Andrea Fujii explains how they plan to register new voters.
After a low 12 percent voter turnout in November’s city mayoral race, the NAACP is making a strong push to encourage residents before the presidential elections to vote.
“People need to understand that their vote does count in terms of dollars that come back into their community,” said Tessa Hill Aston, Baltimore NAACP president.
Out of the 610,000 city residents about 48 percent are not registered to vote. Of those, about 44 percent are minorities.
“Right now I don’t know if I’m going to vote. I may vote, but I may not,” said George Void, city resident.

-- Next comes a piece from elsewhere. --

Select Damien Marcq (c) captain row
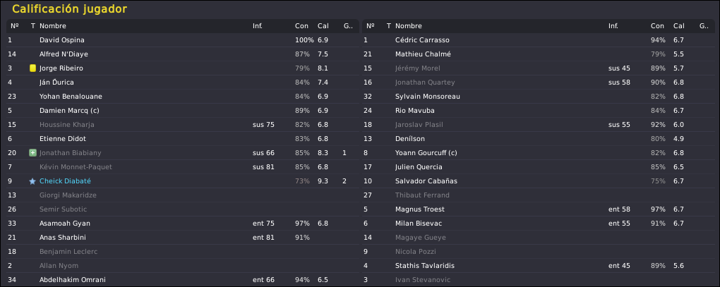This screenshot has width=720, height=287. pos(182,111)
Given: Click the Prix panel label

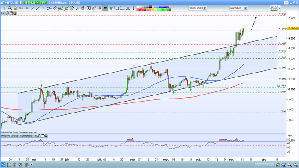Looking at the screenshot, I should [x=4, y=13].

To combat that thinking, the national NAACP is launching Project 2012, in which city chapters and churches hope to register and educate voters.
“We want to make sure that they all have a voice, and some may feel that they don’t, but today we stand in solidarity in knowing that they have a voice,” said Bishop Derrick Truesdale, clergy representative.
A total of 25 churches are involved. Volunteers will also visit neighborhoods and set up voter registration tables at malls and college campuses.
City resident Reginald Owens doesn’t vote because he’s frustrated with the system.
“I feel like it don’t matter none. Whoever they gonna elect, they gonna elect,” said Owens.
Other voters hope the campaign makes a difference.
“It’s the right thing to do. If you want your candidate in office then you vote for ’em,” said Valerie Handy-Bey, city resident.
Churches across the country will launch Project 2012 on Jan. 15, Martin Luther King Jr.’s birthday.
Maryland’s presidential primary is April 3. The general election is Nov. 6.